- 3x HUG Hip Mobility Drill
- 10x Lunge-Dislocates
- THEN 5 Rounds:
5 Front Squat
5 Push Press
- Military Press. Work up to your "working weight" (starting out that's 70% of your 1rm). Warm up with sets of 5 till you're there. Then you will do one all-out set for reps. You should get at LEAST 5 reps, but you're aiming for 10 or more. If you get 10 or more, you're ready to increase weight by 5 lbs NEXT TIME. Whatever score you get, WRITE IT DOWN! Then give yourself two minutes, and do a "reverse ladder" starting at half of your all out set. So for example, you get 8 reps at 100 lbs. You will do a reverse ladder of 4-3-2-1 at 100 lbs, resting just as much as you need between sets.
- Pull-ups.
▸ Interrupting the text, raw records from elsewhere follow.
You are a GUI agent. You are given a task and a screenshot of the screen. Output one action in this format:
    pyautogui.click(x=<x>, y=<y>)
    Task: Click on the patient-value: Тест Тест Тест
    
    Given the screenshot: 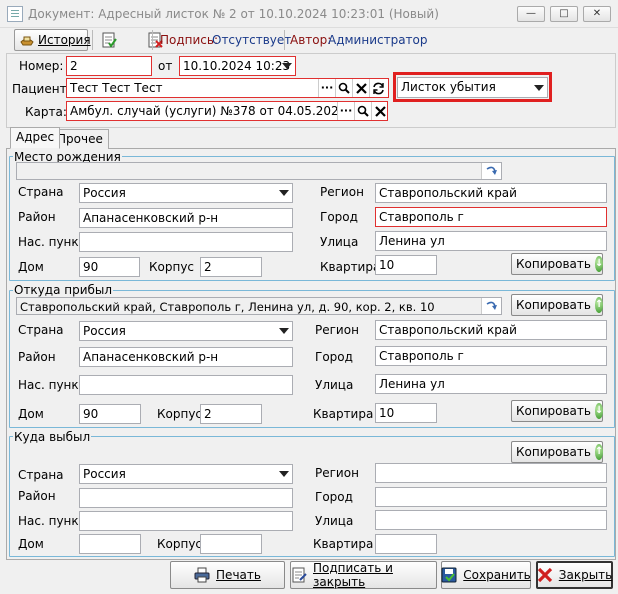 What is the action you would take?
    pyautogui.click(x=116, y=88)
    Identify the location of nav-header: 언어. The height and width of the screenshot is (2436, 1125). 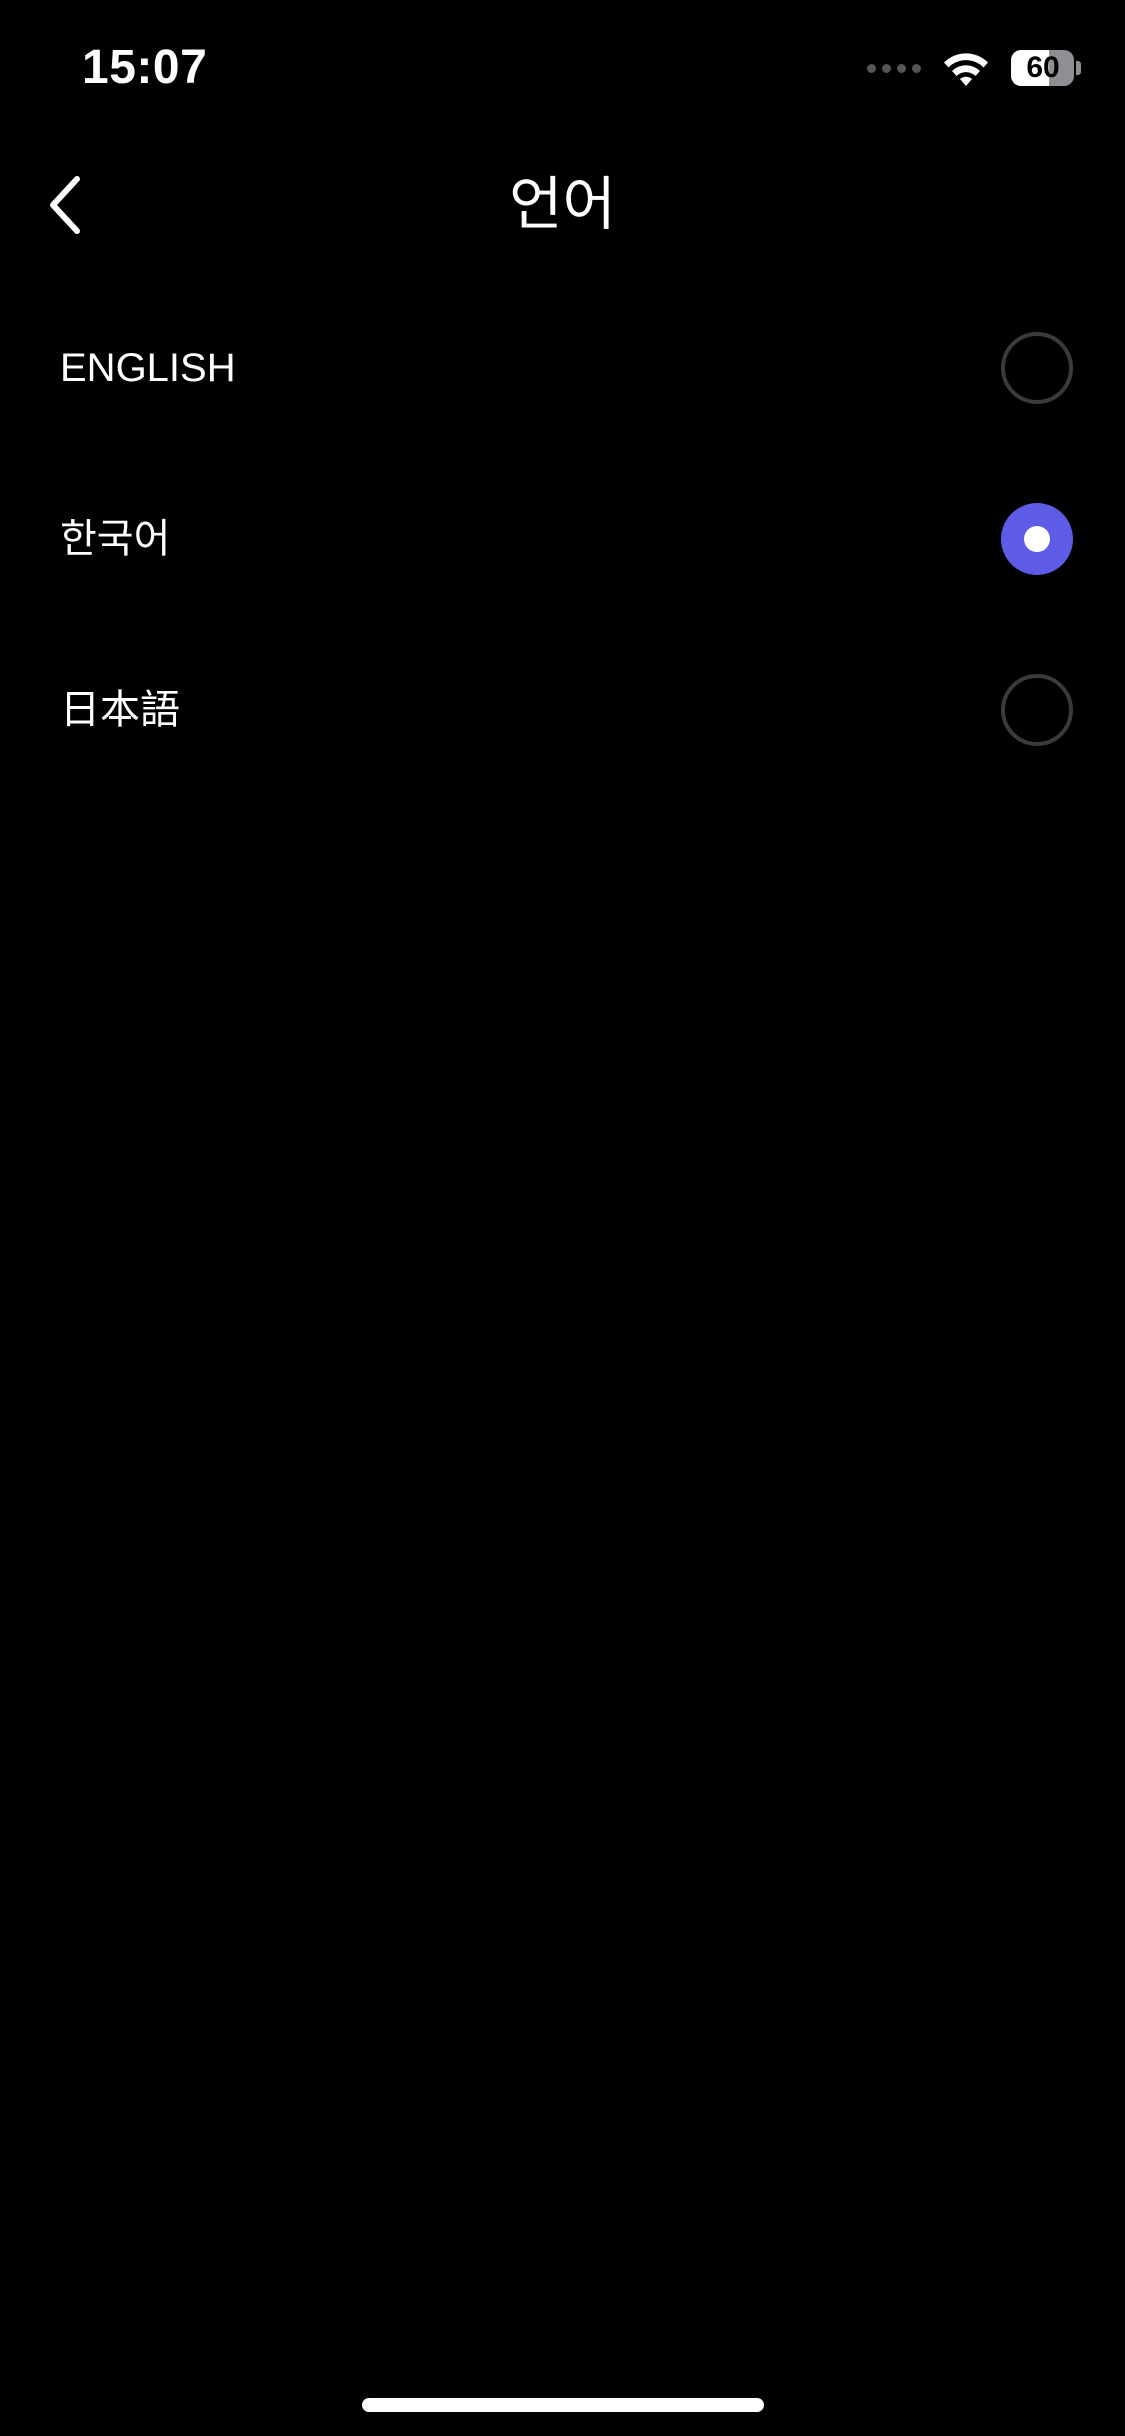
(562, 205).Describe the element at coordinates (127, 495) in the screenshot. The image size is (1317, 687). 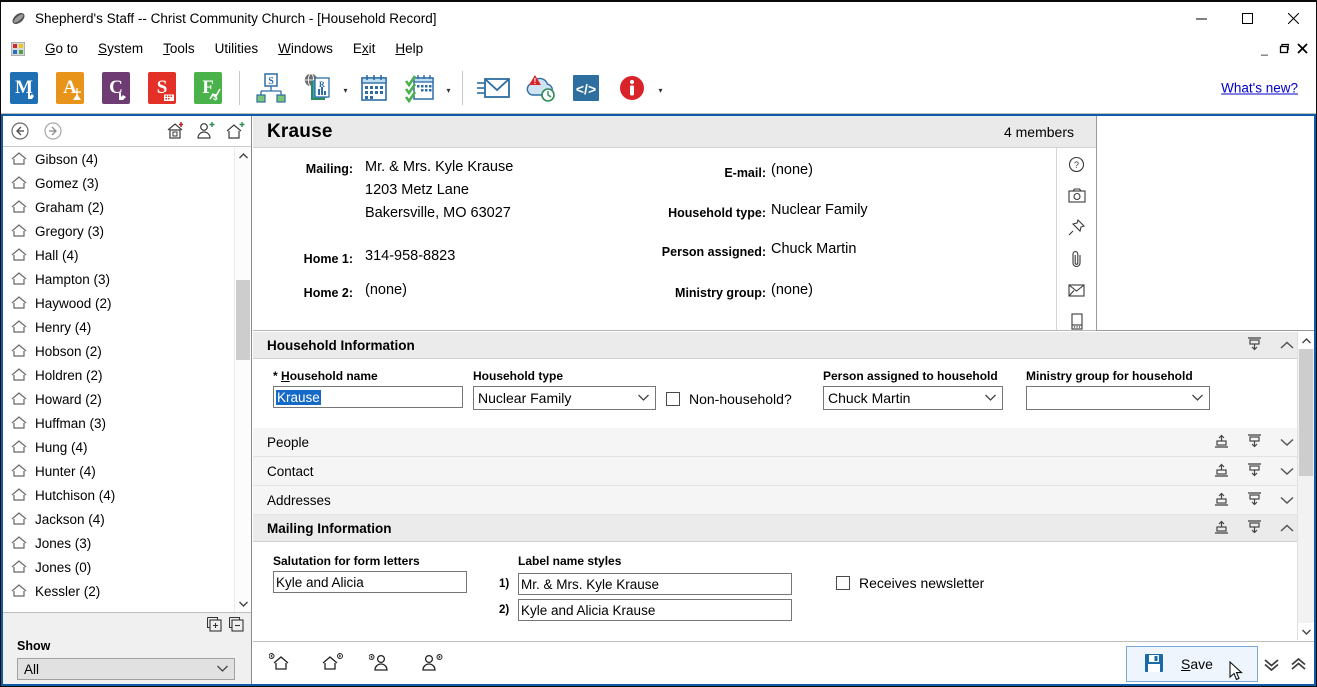
I see `list-item: Hutchison (4)` at that location.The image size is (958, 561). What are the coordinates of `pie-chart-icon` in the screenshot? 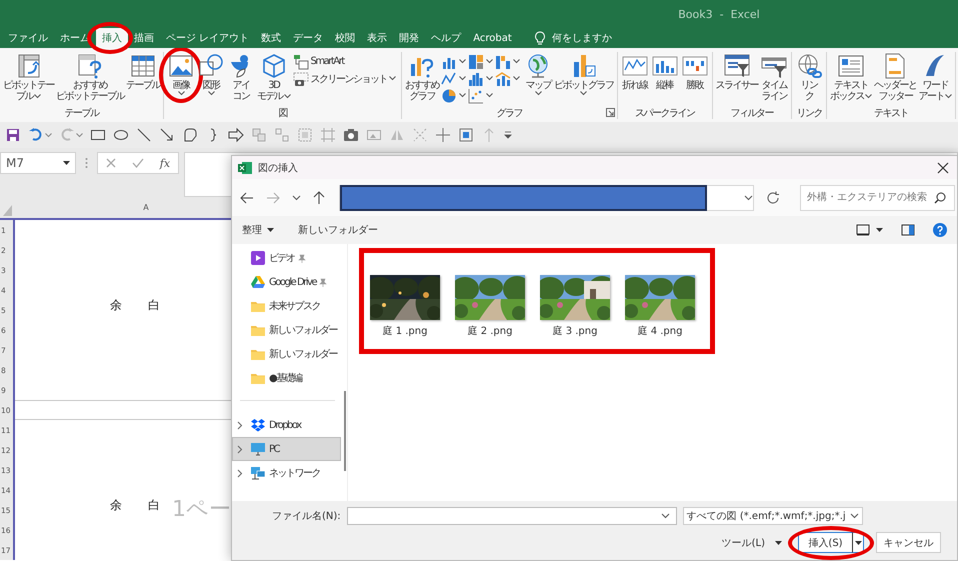 It's located at (449, 96).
IF you scored high enough on your pull-ups test (12 reps or more), you will do the same basic format with weight. If you're just starting out, use a 5 lbs dumbbell. It's better to start small. Do an all out set, then do a reverse ladder from half of your all out set.
- Deadlift- same as military press. Warm up to 70% of your 1rm. Once you're there, put on a belt. Then, one single all-out set. Have a partner watch you and stop you when your form starts to deteriorate. Again, once you're done, wait a couple minutes, then do a reverse ladder from about half of your all-out set.